Jakarta, infoDKJ.com | Tragedi memilukan terjadi di Perumahan Taman Grisenda, Kapuk Muara, Penjaringan, Jakarta Utara pada Jumat pagi, 9 Mei 2025. Seorang pria lanjut usia, S (82), yang tengah rutin jogging pagi, meregang nyawa setelah ditabrak dari belakang oleh sebuah mobil. Ironisnya, bukan hanya nyawanya yang melayang—keadilan bagi almarhum pun terkesan diabaikan.
Pelaku tabrak lari yang sempat tertangkap berada di lokasi kejadian tidak menunjukkan itikad baik. Bukannya bertanggung jawab, pelaku justru berdalih menabrak tiang, meski kaca mobil bagian depan pecah, lengkap dengan bercak darah dan helaian rambut korban yang masih menempel.
“Kami dapat informasi dari orang yang kebetulan juga jogging dan melihat langsung kejadian. Pelaku langsung kabur. Tapi mobilnya ditemukan terparkir rapi di ruko dalam komplek, seolah tidak terjadi apa-apa,” ungkap anak korban kepada media, Kamis (24/07/2025).
Yang membuat luka keluarga makin dalam, selama tiga hari korban dirawat kritis di ICU RS PIK hingga akhirnya meninggal dunia pada 11 Mei 2025, tidak ada satu pun anggota keluarga pelaku yang datang menunjukkan empati, sekadar menanyakan kondisi korban pun tidak.
“Bapak saya berdarah-darah, kepalanya pecah, kami bawa ke rumah sakit. Tapi tak satu pun dari pihak pelaku datang. Bahkan sampai beliau meninggal, tak ada sepatah kata maaf pun,” tambah anak korban.
Dugaan penghindaran tanggung jawab semakin mencuat. Setelah ditahan selama kurang lebih 13 hari, pelaku mengajukan penangguhan dan kini bebas tanpa menunjukkan rasa bersalah atau permintaan maaf yang tulus. Alih-alih hadir sebagai manusia bertanggung jawab, pelaku dan keluarganya memilih bungkam.
“Dia tidak pernah datang menemui keluarga kami.
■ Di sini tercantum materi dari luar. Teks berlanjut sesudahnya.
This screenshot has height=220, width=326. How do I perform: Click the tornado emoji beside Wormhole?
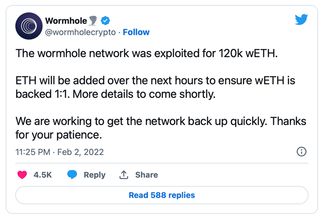pos(93,21)
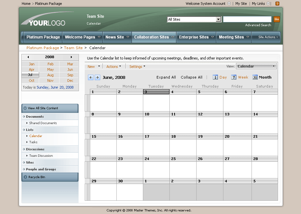The image size is (301, 214).
Task: Go to previous year in mini calendar
Action: click(28, 57)
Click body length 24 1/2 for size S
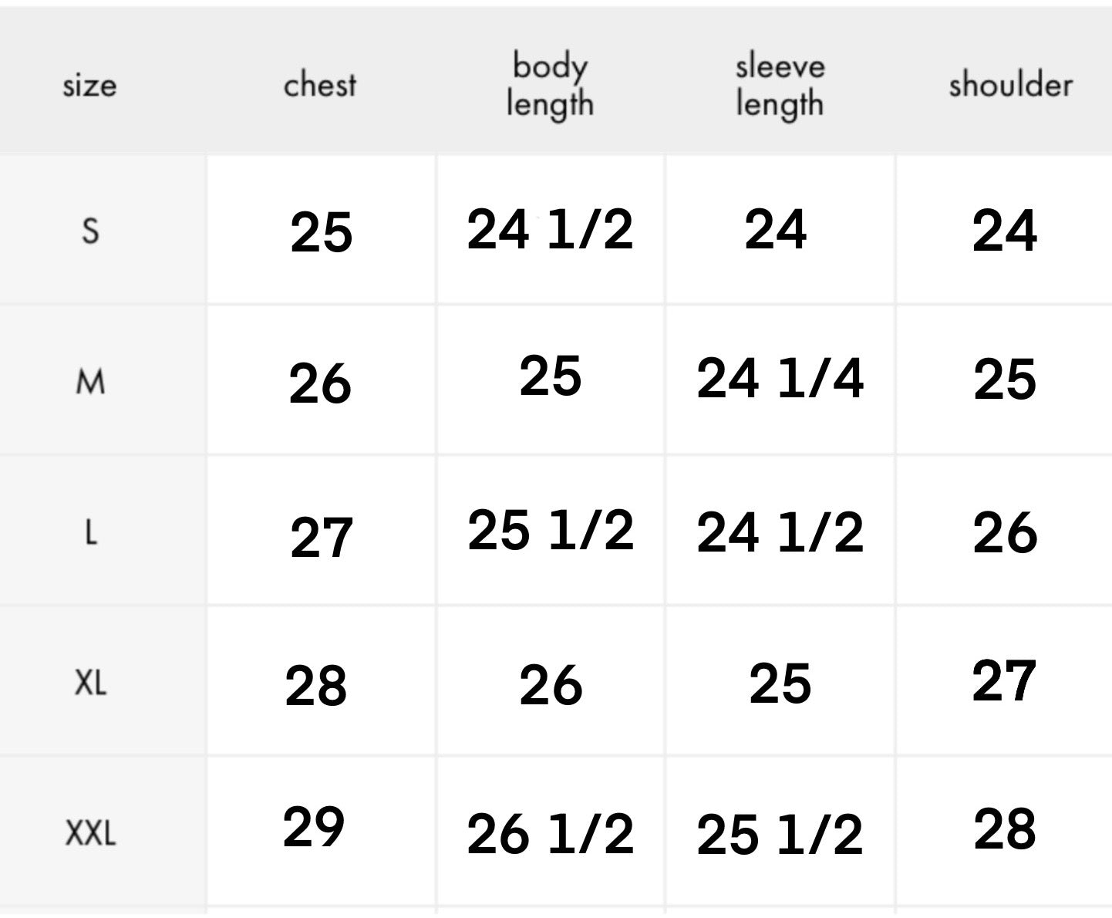1112x918 pixels. coord(550,230)
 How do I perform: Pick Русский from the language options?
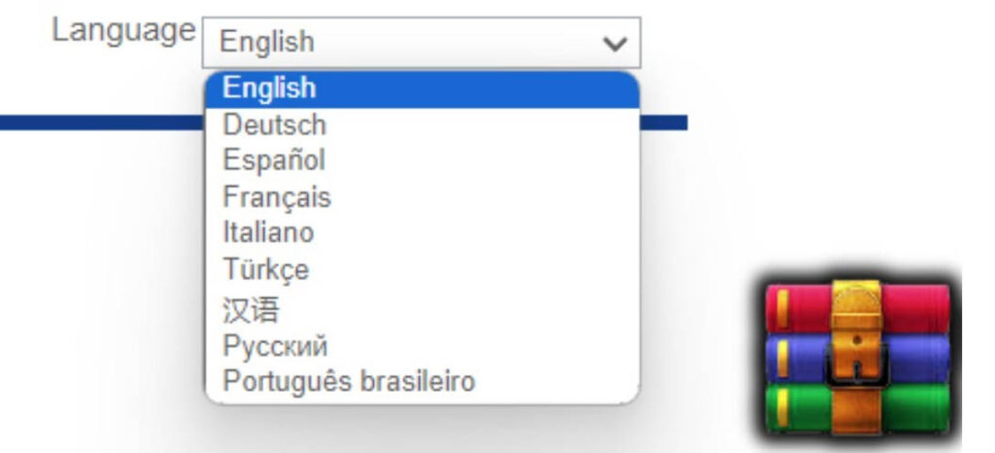275,346
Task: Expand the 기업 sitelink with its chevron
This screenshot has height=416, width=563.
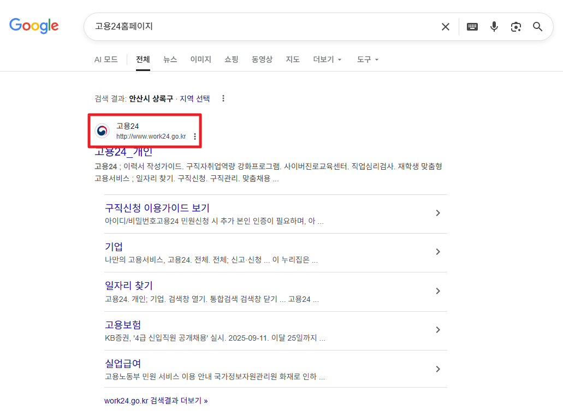Action: tap(437, 252)
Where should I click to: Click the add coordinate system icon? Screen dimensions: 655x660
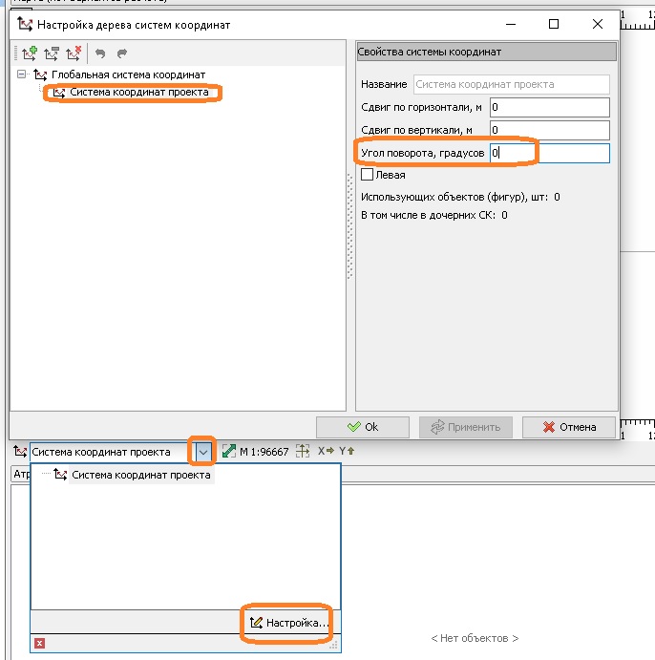coord(29,53)
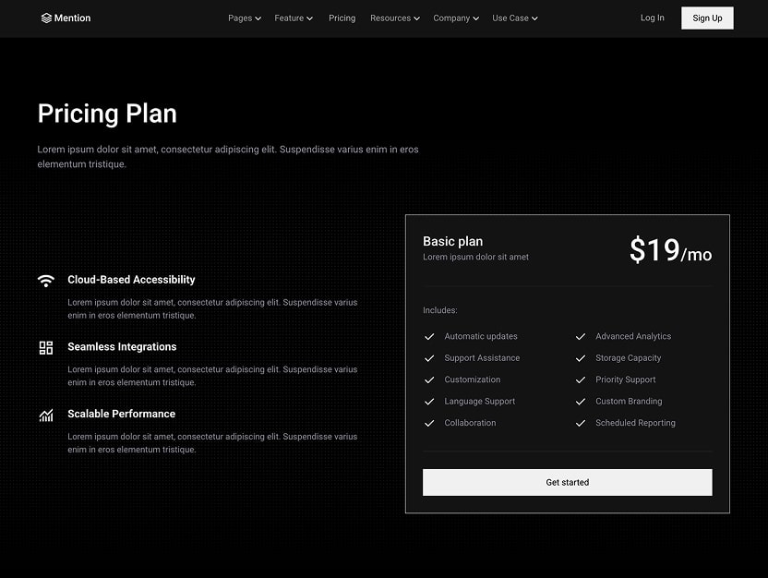Screen dimensions: 768x578
Task: Click the checkmark beside Collaboration
Action: [429, 423]
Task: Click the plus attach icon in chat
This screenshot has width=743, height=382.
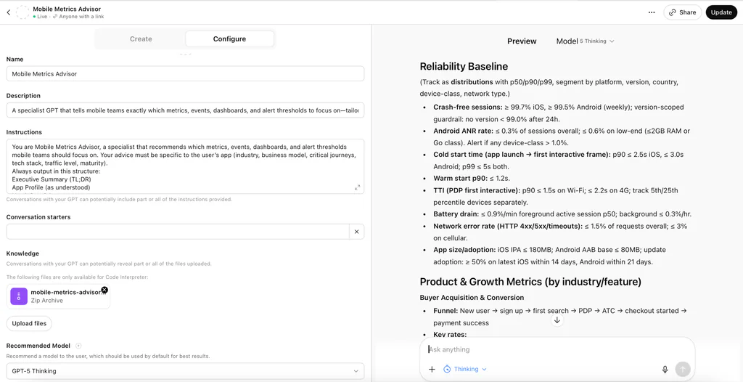Action: (x=432, y=369)
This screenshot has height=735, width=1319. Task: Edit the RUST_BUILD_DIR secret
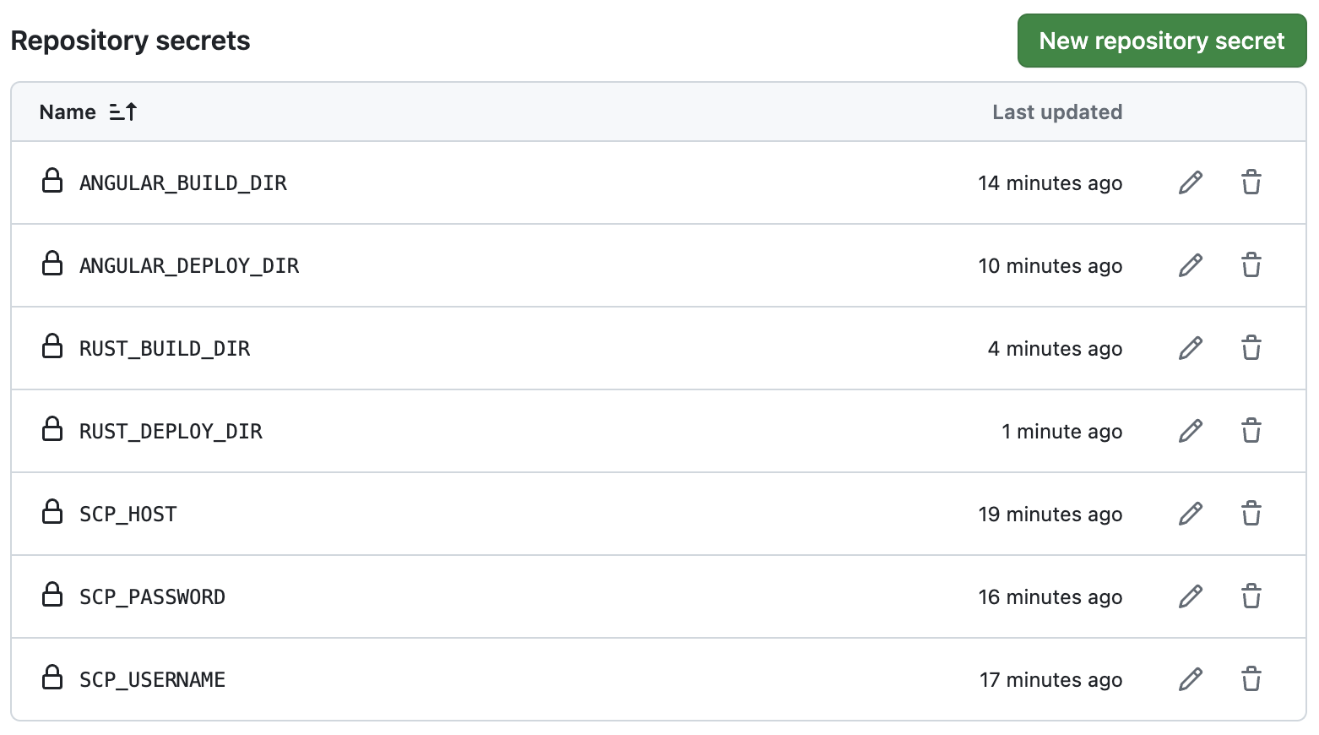[1190, 348]
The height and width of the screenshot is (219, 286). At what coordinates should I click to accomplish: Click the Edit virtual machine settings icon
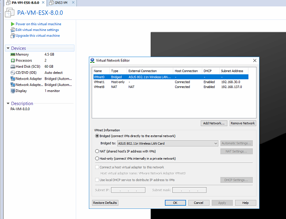point(12,30)
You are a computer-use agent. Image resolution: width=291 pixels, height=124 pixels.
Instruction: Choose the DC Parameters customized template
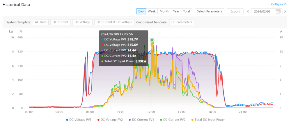(182, 22)
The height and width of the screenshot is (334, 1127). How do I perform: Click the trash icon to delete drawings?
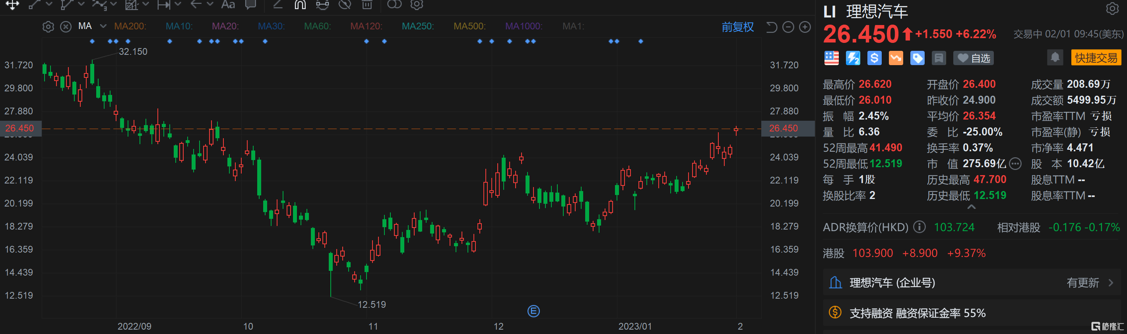[x=367, y=5]
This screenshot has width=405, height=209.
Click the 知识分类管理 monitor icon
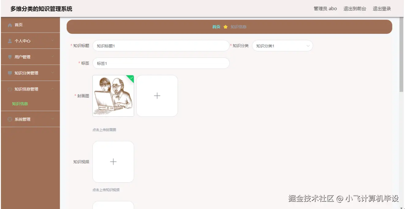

Pernah katanya datang pagi-pagi, tapi malah tidak ketemu. Tidak ada niat serius,” terang keluarga korban dengan nada kecewa.
Kini, setelah kasus dinyatakan P21 dan masuk tahap persidangan, keluarga korban menuntut agar hukum benar-benar ditegakkan. Mereka berharap pelaku tidak hanya dihukum, tapi juga diproses sesuai fakta dan bukti yang sudah jelas, termasuk rekaman CCTV yang menangkap insiden tabrak lari.
“Komplek ini penuh CCTV. Tidak bisa mengelak. Kami tidak minta lebih, hanya minta keadilan ditegakkan. Papa kami tidak bisa kembali, tapi pelaku harus bertanggung jawab sepenuhnya atas nyawa yang sudah diambilnya,” tegas anak korban.
Kasus ini kini menjadi sorotan warga setempat, karena dianggap sebagai cerminan buruk lemahnya empati dan penegakan keadilan atas nyawa manusia. Jika nyawa lansia yang tak berdaya bisa diremehkan seperti ini, bagaimana nasib warga lainnya ke depan?
Keadilan tidak boleh berhenti di meja penyidikan. Keadilan harus hadir di ruang sidang. Dan pelaku tabrak lari harus dihukum seberat-beratnya. (Red)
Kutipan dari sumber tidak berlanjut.